The Governor’s Office says a Republican lawmaker’s plan to close a $304 million dollar deficit would cripple public-private-hospitals, lead to the release of 4,500 inmates and make a historic cut to public schools. Communications Director Richard Carbo says Lance Harris of Alexandria’s proposal would devastate state agencies.

“Every one of the public private partnerships that communities depend on would close, waivers for children and families with disabilities would be lost, elderly people would be impacted,” Carbo said.

Harris released his proposal last week as an example of how the state can close a large midyear deficit without tapping tap into the rainy day fund. But Carbo says it is imperative rainy day dollars are used to ease some of the pain of the cuts.

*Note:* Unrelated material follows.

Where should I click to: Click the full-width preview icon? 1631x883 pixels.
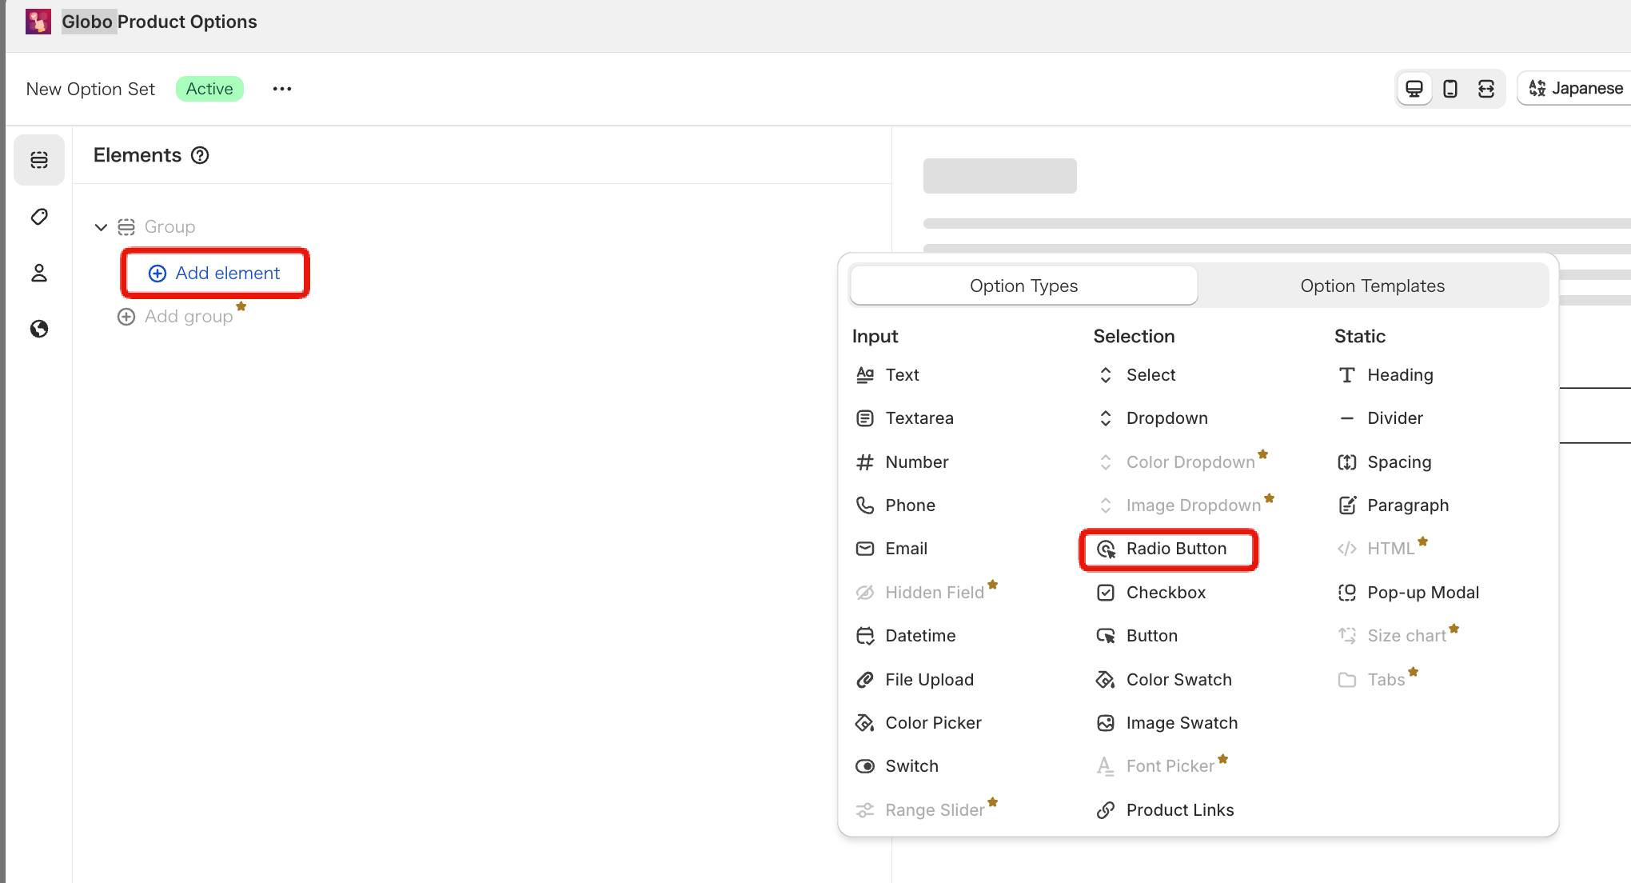click(1485, 88)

“There’s no easy decisions at this point. So it’s going to be painful no matter what road we take. The decision is how painful do we need to make it on the people of Louisiana,” Carbo said.

Harris has also said the governor can make the necessary cuts without the need of a special session. But Carbo says without a special session, spending cuts will be focused primarily on health care, higher education and the Department of Corrections.

“We need to open up the entire budget to cut, not just these few small areas that Representative Harris targets in his plan, and that can only happen by bringing the legislature into a special session,” Carbo said.

But Harris stands by his suggestions. He says LDH’s budget has grown nearly 24% in just one year. He says the Department of Health’s spending is getting out of control and the governor can make cuts to that agency without the legislature getting involved.

“We’ve given them 738 million new dollars from this time year to the same time last year,” Harris said.

Harris believes the budget can be cut without cutting waivers for the developmentally disabled or reducing funding for hospitals.

“There has got to be somewhere in a $12.1 billion budget where they can find $127 million of cuts and not adversely affect the patients that need it,” Harris said.